A partir dessas referencias foi possível promover uma discussão que nos
encaminha a perceber a interdisciplinaridade enquanto uma interdisciplinaridade
criativa ou processo interdisciplinar criativo, ou seja, existe uma relação entre esses
conceitos, percebidos e discutidos a partir de uma referencia particular sobre o Teatro.
O teatro pode ser entendido como uma ação coletiva que une em torno da
criação sujeitos com experiências diversificadas. O diálogo se estabelece a partir das
diferenças num objetivo comum de expressão estética. A interdisciplinaridade se propõe
justamente na busca pelo diálogo, e é exatamente nesse ponto que a criação se comunica
com a prática interdisciplinar.
O diálogo é um ponto de reflexão pertinente à prática teatral, não só em seu
processo de criação, mas também na relação entre palco e platéia condição necessária
para sua efetivação. Na proposta interdisciplinar analisada o diálogo não se configurou
de modo estético. Talvez, se a perspectiva da coordenação geral do projeto fosse o
Teatro no lugar da Psicologia, o diálogo estético poderia ser parte do processo. Entendese que levar o teatro como centro das atividades naquela instituição pressupõe encontrar
outro modo de dialogar com aquele espaço.
Por isso, a interdisciplinaridade criativa sugere um processo a partir de uma
visão que constrói gradativamente as etapas a serem vivenciadas pelos sujeitos. Sendo
importante ressaltar que cada prática é única, pois se trata de individualidades que se
relacionam constantemente.
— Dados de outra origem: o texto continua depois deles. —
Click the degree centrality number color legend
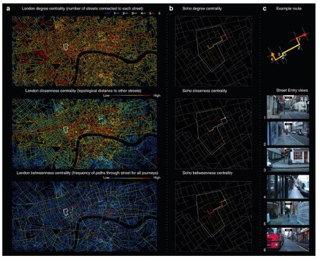 pos(133,14)
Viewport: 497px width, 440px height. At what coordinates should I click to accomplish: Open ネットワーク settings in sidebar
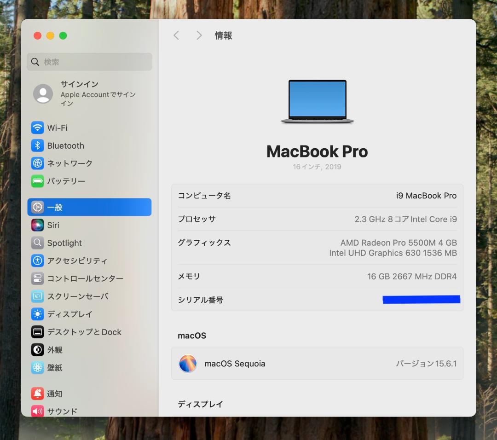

Sendo assim, nessa prática foi possível estabelecer eixos
comuns entre criação e a interdisciplinaridade, o que não significa que toda pratica
interdisciplinar perpasse pelos pontos aqui levantados.
Tendo em vista os aspectos pertinentes a interdisciplinaridade, bem como, ao
processo criativo, construiu-se um diálogo entre a criação e a prática interdisciplinar,
que reuniu conhecimentos do Teatro e da Psicologia. Portanto, esse trabalho discutiu a
práxis interdisciplinar enquanto uma proposta que perpassou pela lógica da criação, na
qual aspectos relevantes do ato de criar contribuíram nas novas formas de agir e pensar
dentro da instituição educacional e do projeto Ser e Conviver.